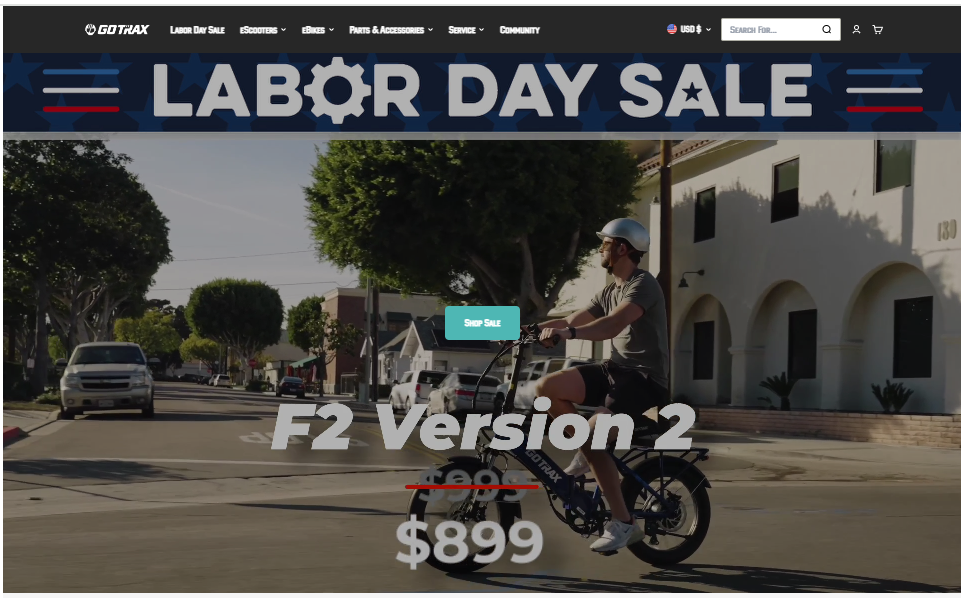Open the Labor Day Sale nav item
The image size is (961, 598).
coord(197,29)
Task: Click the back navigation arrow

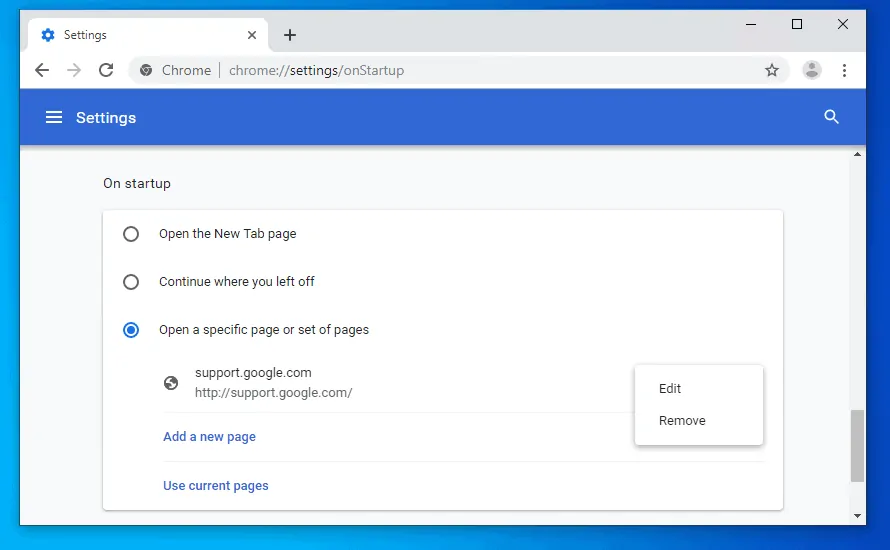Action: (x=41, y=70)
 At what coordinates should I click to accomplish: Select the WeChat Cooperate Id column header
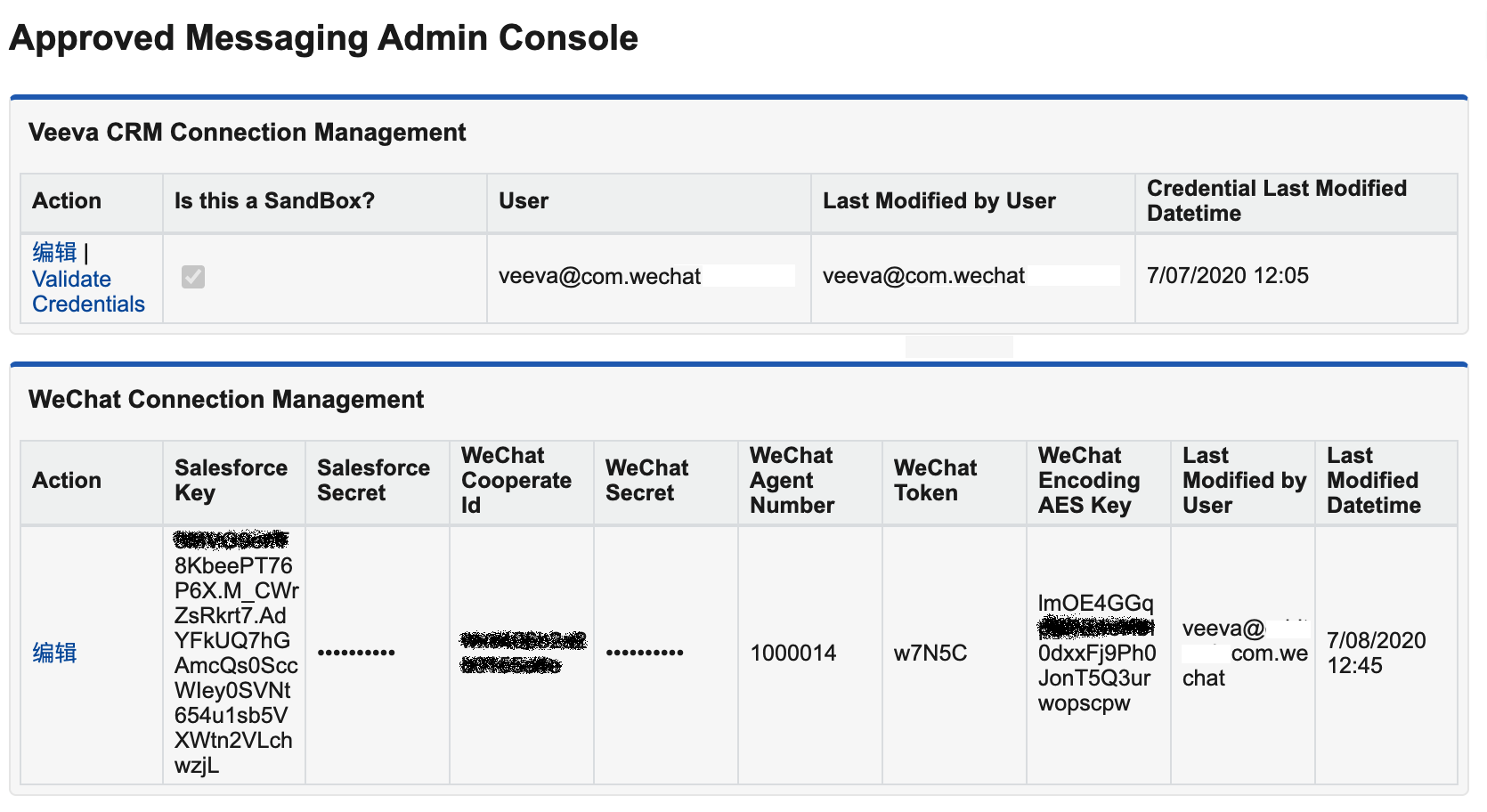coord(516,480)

|---|

## Task instructions
Begin at the line containing "At what coordinates" and extract every line through the end of the records, inclusive, exactly and only; omit pictures.

## Exercise result
 At what coordinates should I click to accomplish: Select the WeChat Cooperate Id column header
coord(516,480)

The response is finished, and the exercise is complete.